During the middle of it all he seems to have reacted against the direction he was trying out, was getting bored with where a 4-piece was taking him, and ended up thinking "I want an all out rocking 3-piece". I understand he saw the Sex Pistols during the sessions, and Brute Force and Ignorance is reputed to be about a punk band that impressed him greatly.
Now, Brute Force and Ignorance is one of my favourite Rory songs. I suspect it was one of his as well - he played it live an awful lot. Basically, it's actually country music song - when you try playing it, it sounds pretty mellow (except for the intro). But the way he captured it on Photo Finish later with the 3-piece is something else. Same chords, but the attack lives up to the name and the lyrics.

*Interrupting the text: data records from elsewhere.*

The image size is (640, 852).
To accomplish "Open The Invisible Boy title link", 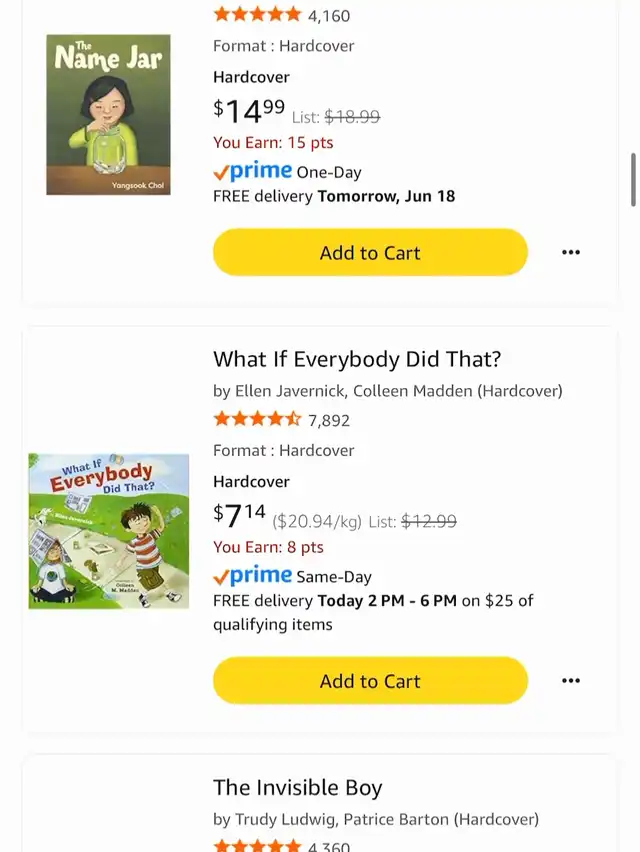I will (x=298, y=788).
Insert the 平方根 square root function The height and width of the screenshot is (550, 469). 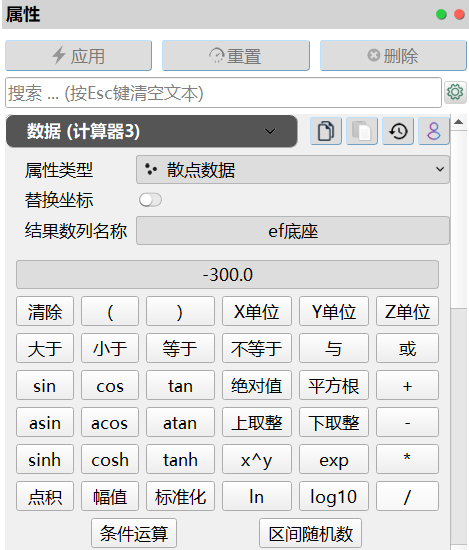(334, 385)
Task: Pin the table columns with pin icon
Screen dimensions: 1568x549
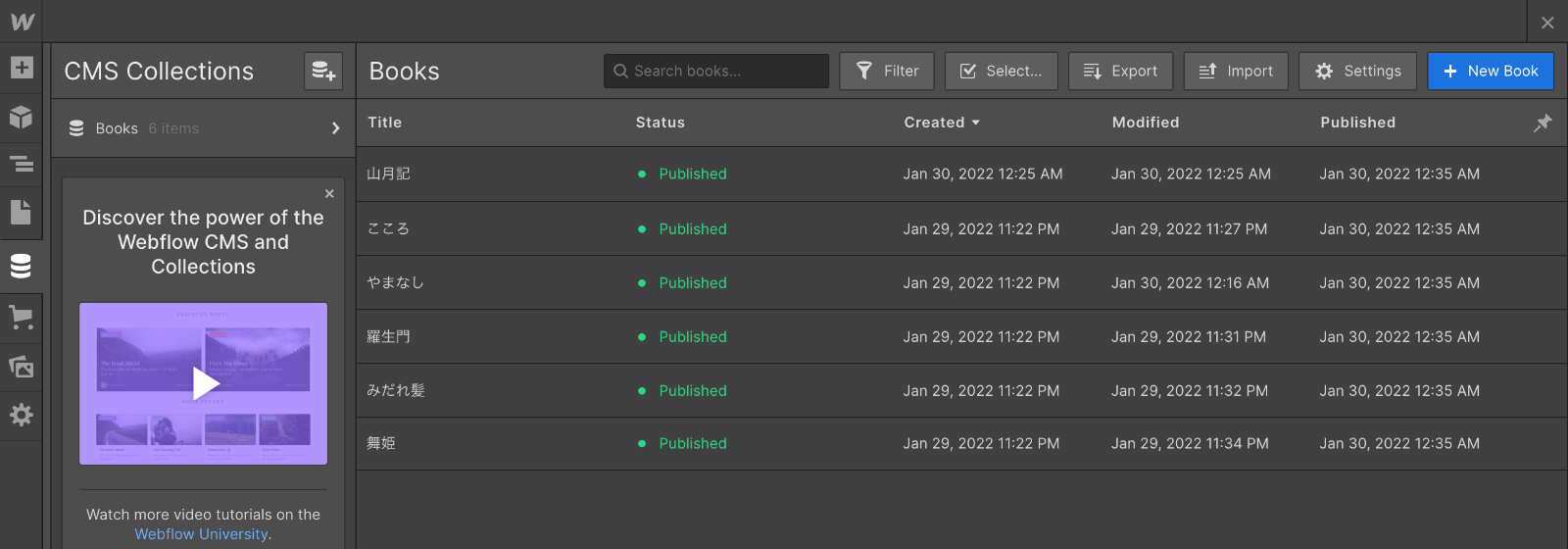Action: pyautogui.click(x=1543, y=123)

The version on here is almost the same in the guitar and vocal department. But the band is playing something a lot more laid back and, well, stodgy. It's still good, but it's an album filler track, not the "Rory-manifesto", second or third song in the live set, that it became.
For me personally, I can imagine him listening to that one alone on these recordings and going "it's useless, start again...".

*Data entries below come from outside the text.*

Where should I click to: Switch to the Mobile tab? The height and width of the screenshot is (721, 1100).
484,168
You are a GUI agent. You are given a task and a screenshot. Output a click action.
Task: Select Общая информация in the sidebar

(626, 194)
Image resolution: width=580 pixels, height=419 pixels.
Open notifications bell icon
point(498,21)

I feel a bit sorry for Rod D'Eath, the drummer. He was a fine drummer, but he wasn't best suited for where Rory ended up going. And added to that, I understand that he led the revolt for more wages at precisely the wrong moment - when his employer didn't think he could deliver in the style needed :lol:
SO, although I feel Rory perhaps made a mistake in not putting this out - this is more from a point of view of "you denied me these recordings for 30-odd years!!!". He might even have had more commercial success if he'd gone this direction. But he wouldn't have been able to do Photo Finish and then Top Priority, and he wouldn't have been the metal-blues super-hero that I saw a year or two later.
The second CD, the live album, is the 3-piece live in December 1979. I think he must have been promoting Top Priority. Follow Me is the set opener, and there's a superb version of Off the Handle. These recordings were made just 9 months before I first saw him. It is the Rory that I first saw, the Rory of the Stagestruck live album, but it kind of sounds just a bit more like what I remember than Stagestruck, even its remastered version, manages.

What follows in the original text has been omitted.